EXERCISE REQUIREMENTS – Needed from the entries below: every line that holds the word "agent".
# # # # # # #
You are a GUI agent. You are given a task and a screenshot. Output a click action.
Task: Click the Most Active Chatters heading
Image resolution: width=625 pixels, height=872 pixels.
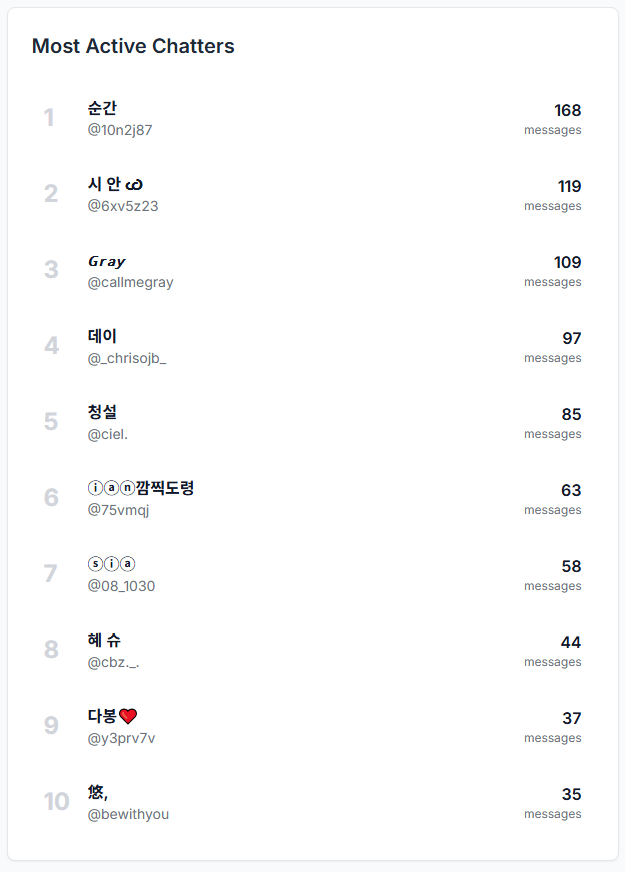[x=133, y=46]
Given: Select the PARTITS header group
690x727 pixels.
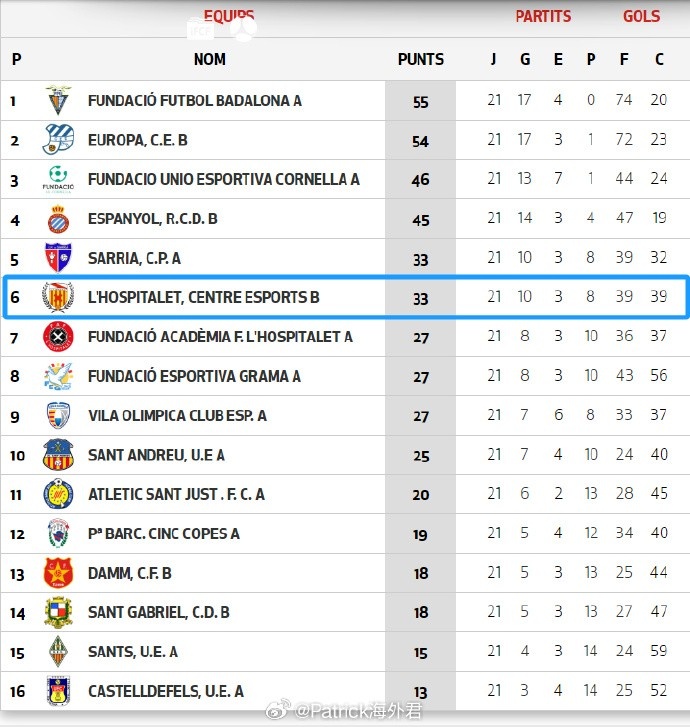Looking at the screenshot, I should click(x=543, y=16).
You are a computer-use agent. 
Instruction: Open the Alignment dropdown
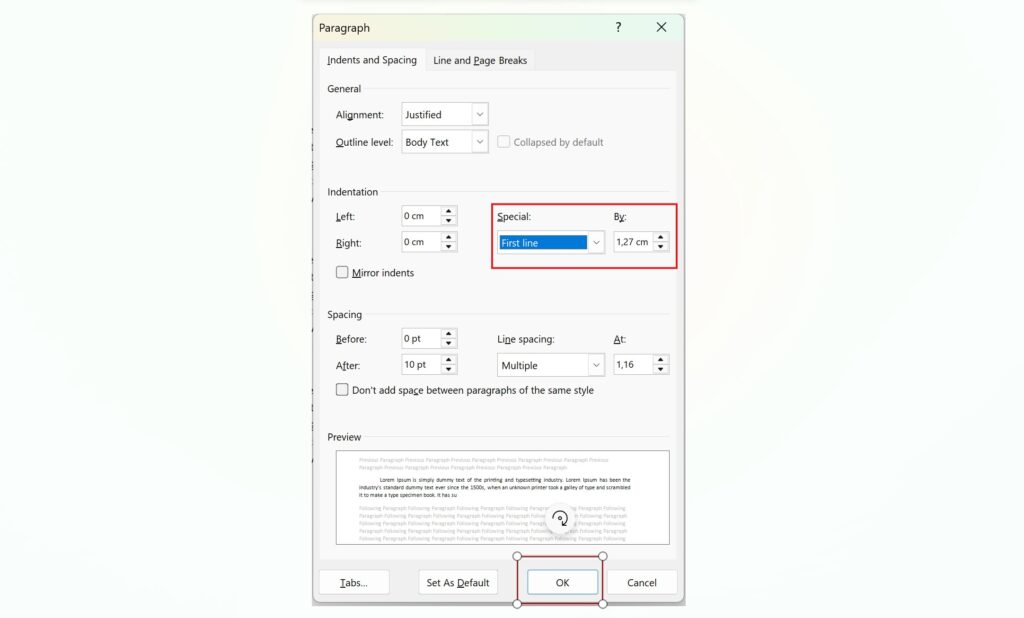[480, 115]
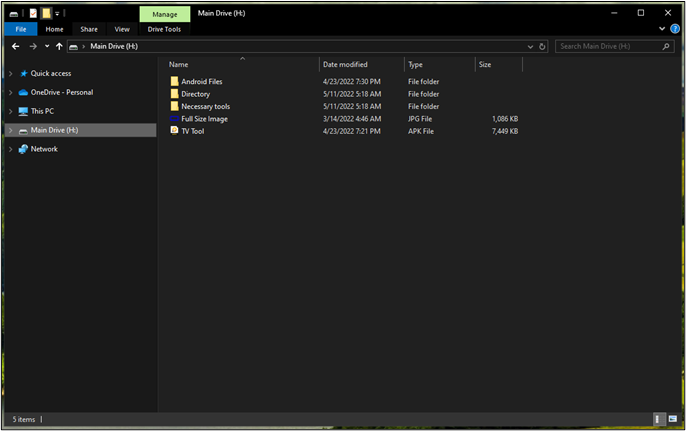Click New Folder icon in title bar

46,13
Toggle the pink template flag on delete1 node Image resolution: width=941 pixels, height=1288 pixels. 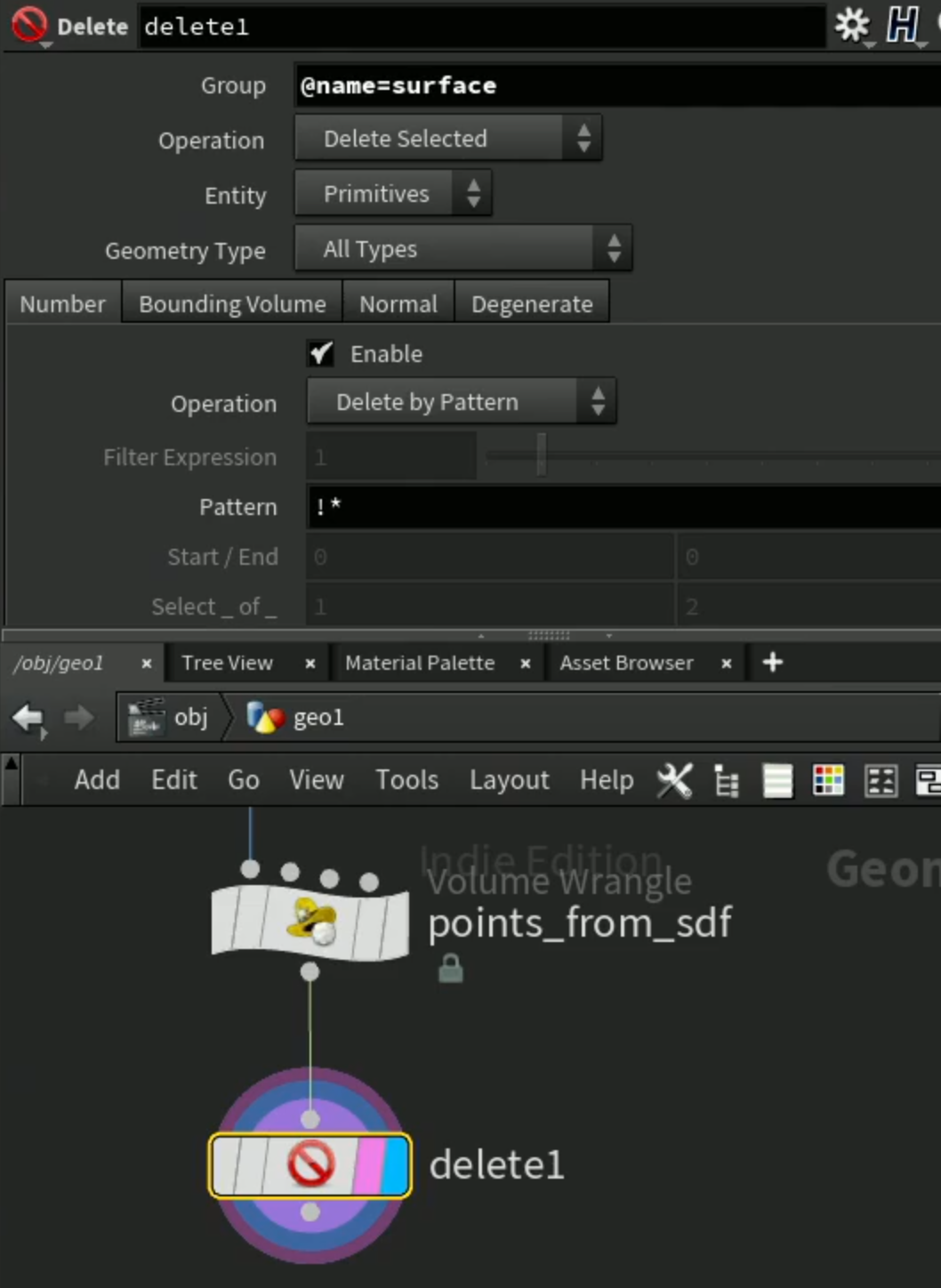tap(368, 1165)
# # # # # # #
OUTPUT –
You are a GUI agent. You are given a task and a screenshot. Output a click action.
You are a computer-use agent. 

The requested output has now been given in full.